Meyer O, Nicaise P, Moreau S, de Bandt M, Palazzo E, Hayem G, Chazerain P, Labarre C, Kahn M F
Rheumatology Department, Bichat Teaching Hospital, Paris, France.
Rev Rhum Engl Ed. 1996 Apr;63(4):241-7.
IgG antibodies to cardiolipin and beta 2-glycoprotein I were looked for using an enzyme-linked immunosorbent assay (ELISA) in 19 patients with giant cell arteritis (meeting 1990 American College of Rheumatology criteria), including 16 with concomitant polymyalgia rheumatica (meeting Bird's criteria) and in three patients with isolated polymyalgia rheumatica. IgG anti-cardiolipin antibodies were demonstrated in eight patients (36%) and IgG anti-beta 2-glycoprotein I antibodies in two patients (9%) including one without anti-cardiolipin antibodies. Titers of anti-cardiolipin antibodies ranged from 27 to 190 units of IgG antiphospholipid antibodies (UGPL) (mean 71 UGPL). Of the eight patients with anti-cardiolipin antibodies, two had giant cell arteritis without polymyalgia rheumatica and six had polymyalgia rheumatica with clinical (n = 2) or histologic (n = 4) evidence of giant cell arteritis. None of the three patients with polymyalgia rheumatica but no giant cell arteritis had anti-cardiolipin or anti-beta 2 glycoprotein I antibodies. The VDRL was negative in the 14 patients who had this test. Tests for lupus anticoagulant were performed routinely, always with negative results. Among giant cell arteritis patients, those who tested positive for anticardiolipin antibody had significantly higher values for the erythrocyte sedimentation rate (p < 0.006) and for serum C-reactive protein (p < 0.03) and fibrinogen values (p = 0.05), and a trend toward higher platelet counts, as compared to those who tested negative for anticardiolipin antibody. The mean daily prednisone dose at the time of sampling was significantly lower in giant cell arteritis patients with anti-cardiolipin antibodies (p < 0.05); this difference may account for the apparent correlation between anti-cardiolipin antibodies and laboratory markers for inflammation. These data, as well as findings from serial measurements, suggest that anti-cardiolipin antibodies are present early in the course of giant cell arteritis and disappear within a few weeks of initiation of corticosteroid therapy in a dose of more than 25 mg prednisone per day. In this study, only one patient without anticardiolipin antibodies developed a cerebrovascular accident.
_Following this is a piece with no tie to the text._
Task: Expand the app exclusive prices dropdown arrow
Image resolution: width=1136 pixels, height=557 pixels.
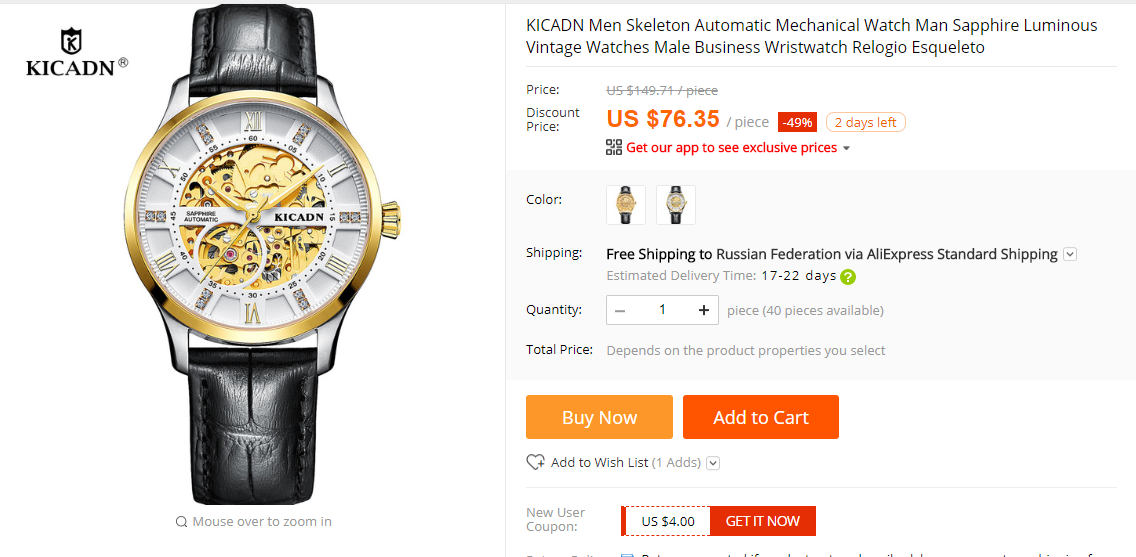Action: click(847, 148)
Positive tests for anti-cardiolipin antibody or anti-beta 2 glycoprotein I antibody in a patient with polymyalgia rheumatica suggest a diagnosis of concomitant giant cell arteritis, which is usually symptomatic.
采用酶联免疫吸附测定(ELISA)法检测了19例巨细胞动脉炎患者(符合1990年美国风湿病学会标准)体内抗心磷脂和β2糖蛋白I的IgG抗体,其中16例合并风湿性多肌痛(符合伯德标准),3例为孤立性风湿性多肌痛患者。8例患者(36%)检测出IgG抗心磷脂抗体,2例患者(9%)检测出IgG抗β2糖蛋白I抗体,其中1例无抗心磷脂抗体。抗心磷脂抗体滴度范围为27至190单位IgG抗磷脂抗体(UGPL)(平均71 UGPL)。在8例有抗心磷脂抗体的患者中,2例患有无风湿性多肌痛的巨细胞动脉炎,6例患有伴有巨细胞动脉炎临床(n = 2)或组织学(n = 4)证据的风湿性多肌痛。3例患有风湿性多肌痛但无巨细胞动脉炎的患者均无抗心磷脂或抗β2糖蛋白I抗体。14例接受此检测的患者VDRL结果均为阴性。常规进行狼疮抗凝物检测,结果均为阴性。在巨细胞动脉炎患者中,抗心磷脂抗体检测呈阳性的患者与抗心磷脂抗体检测呈阴性的患者相比,红细胞沉降率(p < 0.006)、血清C反应蛋白(p < 0.03)和纤维蛋白原值(p = 0.05)显著更高,血小板计数有升高趋势。采样时抗心磷脂抗体呈阳性的巨细胞动脉炎患者每日泼尼松平均剂量显著更低(p < 0.05);这种差异可能解释了抗心磷脂抗体与炎症实验室指标之间的明显相关性。这些数据以及系列测量结果表明,抗心磷脂抗体在巨细胞动脉炎病程早期出现,并在每日服用超过25 mg泼尼松的皮质类固醇治疗开始后的几周内消失。在本研究中,只有1例无抗心磷脂抗体的患者发生了脑血管意外。风湿性多肌痛患者抗心磷脂抗体或抗β2糖蛋白I抗体检测呈阳性提示合并巨细胞动脉炎的诊断,通常有症状。